Dogs are masters at picking up emotions, and it has been shown that if the owner feels stressed, the dog will feel the exact same way. So if you stay calm and comforting when your dog is scared the likelihood of your dog feeling those emotions as well is very strong so go ahead and comfort your dog when they are upset – it will only make your bond stronger.

Read more about emotions in dogs here.

  • A dog needs a dominant leader – FALSE

(Instagram voted YES 56% vs NO 44%)

I personally believe that this is one of the hardest myths to kill!

Alas, NO a dog does not need a dominant leader. Your dog has no evil plans of taking over and becoming the leader. All they want is to be your friend and make you happy.
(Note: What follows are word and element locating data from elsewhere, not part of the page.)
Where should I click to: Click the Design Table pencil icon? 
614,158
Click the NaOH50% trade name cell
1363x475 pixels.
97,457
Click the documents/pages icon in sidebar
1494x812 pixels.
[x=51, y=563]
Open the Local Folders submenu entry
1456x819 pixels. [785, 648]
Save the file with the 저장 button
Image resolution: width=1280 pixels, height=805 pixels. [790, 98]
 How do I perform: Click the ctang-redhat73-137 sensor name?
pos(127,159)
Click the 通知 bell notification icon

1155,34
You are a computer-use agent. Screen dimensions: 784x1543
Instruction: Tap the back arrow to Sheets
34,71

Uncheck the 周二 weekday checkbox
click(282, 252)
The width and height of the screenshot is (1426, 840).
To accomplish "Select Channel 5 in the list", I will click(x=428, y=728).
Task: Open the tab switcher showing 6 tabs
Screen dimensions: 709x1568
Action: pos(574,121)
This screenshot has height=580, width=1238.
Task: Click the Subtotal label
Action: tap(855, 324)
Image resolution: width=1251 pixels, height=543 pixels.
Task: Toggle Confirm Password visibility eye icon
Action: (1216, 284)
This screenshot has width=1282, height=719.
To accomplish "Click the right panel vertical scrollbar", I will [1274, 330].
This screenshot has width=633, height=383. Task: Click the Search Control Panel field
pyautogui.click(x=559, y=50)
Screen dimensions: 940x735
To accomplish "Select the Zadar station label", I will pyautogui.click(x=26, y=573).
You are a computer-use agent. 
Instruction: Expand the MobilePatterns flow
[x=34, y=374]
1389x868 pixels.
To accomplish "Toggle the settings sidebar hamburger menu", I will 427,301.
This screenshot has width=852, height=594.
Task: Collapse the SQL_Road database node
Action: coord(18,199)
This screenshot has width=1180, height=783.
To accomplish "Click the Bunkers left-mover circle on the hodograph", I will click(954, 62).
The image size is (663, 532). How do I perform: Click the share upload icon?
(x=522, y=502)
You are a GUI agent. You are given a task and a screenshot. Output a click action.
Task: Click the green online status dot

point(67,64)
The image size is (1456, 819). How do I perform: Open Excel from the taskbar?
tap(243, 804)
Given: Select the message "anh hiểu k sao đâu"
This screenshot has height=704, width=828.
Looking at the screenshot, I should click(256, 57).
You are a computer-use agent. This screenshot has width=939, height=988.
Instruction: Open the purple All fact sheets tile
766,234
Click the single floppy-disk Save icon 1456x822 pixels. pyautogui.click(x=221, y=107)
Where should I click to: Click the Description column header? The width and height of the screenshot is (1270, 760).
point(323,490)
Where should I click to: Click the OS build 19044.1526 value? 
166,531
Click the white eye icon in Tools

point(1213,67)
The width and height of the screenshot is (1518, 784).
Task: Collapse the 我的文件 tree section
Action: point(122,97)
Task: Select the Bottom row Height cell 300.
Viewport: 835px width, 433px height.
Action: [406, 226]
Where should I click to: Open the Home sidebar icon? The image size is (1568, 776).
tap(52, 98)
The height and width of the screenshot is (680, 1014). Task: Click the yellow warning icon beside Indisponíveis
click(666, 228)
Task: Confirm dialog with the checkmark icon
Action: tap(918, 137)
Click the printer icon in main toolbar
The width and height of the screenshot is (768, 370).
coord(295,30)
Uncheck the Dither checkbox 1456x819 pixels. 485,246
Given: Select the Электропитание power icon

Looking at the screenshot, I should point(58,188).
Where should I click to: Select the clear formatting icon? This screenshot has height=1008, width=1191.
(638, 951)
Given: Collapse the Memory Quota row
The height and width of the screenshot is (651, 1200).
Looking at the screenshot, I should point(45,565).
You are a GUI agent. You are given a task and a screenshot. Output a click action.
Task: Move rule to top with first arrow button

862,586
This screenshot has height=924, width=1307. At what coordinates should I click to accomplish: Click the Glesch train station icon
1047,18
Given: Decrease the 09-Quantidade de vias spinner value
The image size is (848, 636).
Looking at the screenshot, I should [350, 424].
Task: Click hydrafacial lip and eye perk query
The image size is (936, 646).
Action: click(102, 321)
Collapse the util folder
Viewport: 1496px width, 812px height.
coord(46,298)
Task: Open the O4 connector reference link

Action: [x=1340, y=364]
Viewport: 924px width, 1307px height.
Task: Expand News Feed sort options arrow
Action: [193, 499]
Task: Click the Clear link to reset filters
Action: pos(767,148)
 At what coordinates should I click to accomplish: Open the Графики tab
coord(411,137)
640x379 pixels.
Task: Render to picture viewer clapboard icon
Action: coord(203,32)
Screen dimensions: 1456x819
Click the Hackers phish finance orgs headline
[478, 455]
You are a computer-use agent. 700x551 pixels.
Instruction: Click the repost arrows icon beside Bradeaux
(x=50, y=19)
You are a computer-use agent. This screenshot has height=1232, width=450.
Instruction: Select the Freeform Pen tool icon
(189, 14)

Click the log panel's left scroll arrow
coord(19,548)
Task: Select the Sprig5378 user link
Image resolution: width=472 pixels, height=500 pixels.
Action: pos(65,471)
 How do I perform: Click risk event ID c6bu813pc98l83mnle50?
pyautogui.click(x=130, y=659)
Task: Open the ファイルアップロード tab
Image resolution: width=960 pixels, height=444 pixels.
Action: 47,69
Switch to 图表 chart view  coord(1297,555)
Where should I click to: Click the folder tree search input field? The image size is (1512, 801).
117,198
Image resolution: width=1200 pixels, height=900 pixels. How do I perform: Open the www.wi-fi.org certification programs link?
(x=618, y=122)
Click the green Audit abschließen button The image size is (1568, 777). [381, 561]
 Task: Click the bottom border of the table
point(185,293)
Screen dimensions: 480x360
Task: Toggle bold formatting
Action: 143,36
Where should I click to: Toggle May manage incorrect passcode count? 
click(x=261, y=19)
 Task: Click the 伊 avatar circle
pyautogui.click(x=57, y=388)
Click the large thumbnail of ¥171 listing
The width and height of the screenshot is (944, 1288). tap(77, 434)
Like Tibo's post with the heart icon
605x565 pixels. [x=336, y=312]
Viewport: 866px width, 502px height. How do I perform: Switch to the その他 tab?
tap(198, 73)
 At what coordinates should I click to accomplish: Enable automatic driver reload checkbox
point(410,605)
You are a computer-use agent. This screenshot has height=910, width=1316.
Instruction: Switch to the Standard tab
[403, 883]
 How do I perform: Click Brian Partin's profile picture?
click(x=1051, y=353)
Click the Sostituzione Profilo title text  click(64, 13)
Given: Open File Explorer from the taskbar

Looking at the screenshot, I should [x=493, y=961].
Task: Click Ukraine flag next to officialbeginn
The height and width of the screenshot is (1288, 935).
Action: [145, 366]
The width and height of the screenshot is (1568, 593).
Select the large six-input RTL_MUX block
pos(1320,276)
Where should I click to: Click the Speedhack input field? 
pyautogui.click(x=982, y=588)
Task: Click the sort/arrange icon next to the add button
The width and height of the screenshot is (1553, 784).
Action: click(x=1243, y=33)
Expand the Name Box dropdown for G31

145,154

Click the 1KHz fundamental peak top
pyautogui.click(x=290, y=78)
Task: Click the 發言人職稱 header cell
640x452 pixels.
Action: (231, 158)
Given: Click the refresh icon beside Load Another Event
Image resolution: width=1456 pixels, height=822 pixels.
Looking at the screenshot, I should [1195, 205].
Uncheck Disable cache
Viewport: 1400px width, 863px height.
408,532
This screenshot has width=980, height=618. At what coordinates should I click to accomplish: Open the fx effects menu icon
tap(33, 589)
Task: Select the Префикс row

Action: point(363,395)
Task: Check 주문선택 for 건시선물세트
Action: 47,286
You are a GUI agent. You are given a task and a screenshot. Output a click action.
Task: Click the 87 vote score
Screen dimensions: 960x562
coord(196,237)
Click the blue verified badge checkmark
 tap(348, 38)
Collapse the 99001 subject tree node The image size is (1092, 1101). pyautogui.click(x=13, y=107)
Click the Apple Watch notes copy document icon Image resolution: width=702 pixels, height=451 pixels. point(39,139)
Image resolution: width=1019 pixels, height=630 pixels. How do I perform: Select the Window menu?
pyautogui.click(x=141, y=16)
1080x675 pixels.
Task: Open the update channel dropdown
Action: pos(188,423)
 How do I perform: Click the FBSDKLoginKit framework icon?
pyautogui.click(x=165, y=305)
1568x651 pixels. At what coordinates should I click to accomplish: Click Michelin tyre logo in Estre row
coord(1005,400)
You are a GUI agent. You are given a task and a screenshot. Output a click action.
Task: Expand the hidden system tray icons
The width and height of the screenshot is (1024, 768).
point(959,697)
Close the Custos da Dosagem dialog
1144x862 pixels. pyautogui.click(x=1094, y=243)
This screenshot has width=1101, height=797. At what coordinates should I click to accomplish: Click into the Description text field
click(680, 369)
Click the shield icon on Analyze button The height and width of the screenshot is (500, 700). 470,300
Science have shown that by using positive reward based methods when being with your dog makes the dog learn faster and prevents many MANY problem behaviors.

Read more here about why you should use positive reinforcement training.

  • Dogs are colorblind – FALSE

(Instagram voted YES 57% vs NO 43%)

No dogs are not colorblind. They do not see as many colors as us because they are missing a cone making them dichromatic instead of trichromatic as us humans. Humans see colors in the range of green, blue and red, whereas dogs only see colors in the green and blue spectrum. So they don’t see red or orange, as that is more of a grey nuance but green and blue they sure do see.

Read more her about dog vision

  • Should you look your dog in the eyes – TRUE

(Instagram voted YES 83% vs NO 17%)

The myth goes: Avoid eye contact with your dog as it can make them insecure and aggressive.

Luckily, as we can see from the Instagram vote many people do believe that you should look your dog in the eyes. And YES you should! Science have shown that by looking into your dog’s eyes you both get an Oxytocin boost which makes you happier and strengthens the bond between you, so go stare into those puppy eyes.

Read more about the effect of Oxytocin here.

  • A dog can plan ahead – TRUE

(Instagram voted YES 43% vs NO 57%)

Yes they can! Science has yet to figure out for how long a dog can plan ahead but different experiments have shown that a dog can plan ahead at least for a couple of hours.

  • A tail wag always mean a dog is happy – FALSE

(Instagram voted YES 38% vs NO 62%)

No, a tail wag does not always mean a dog is happy! The myth is false. Tail wags can mean so many different things and a tail wag is not always positive.

Read more about the many meanings of tailwags here

  • It was humans who domesticated the wolf – BONUS FACT!

Or was it? According to science wolves had lived side by side to humans for thousands of years before the domestication started. Both wolves and humans benefited from this arrangement and slowly evolved to become more and more compatible, a so-called mutualistic symbiosis. As humans evolved so did the wolf and it slowly became the dog we know today.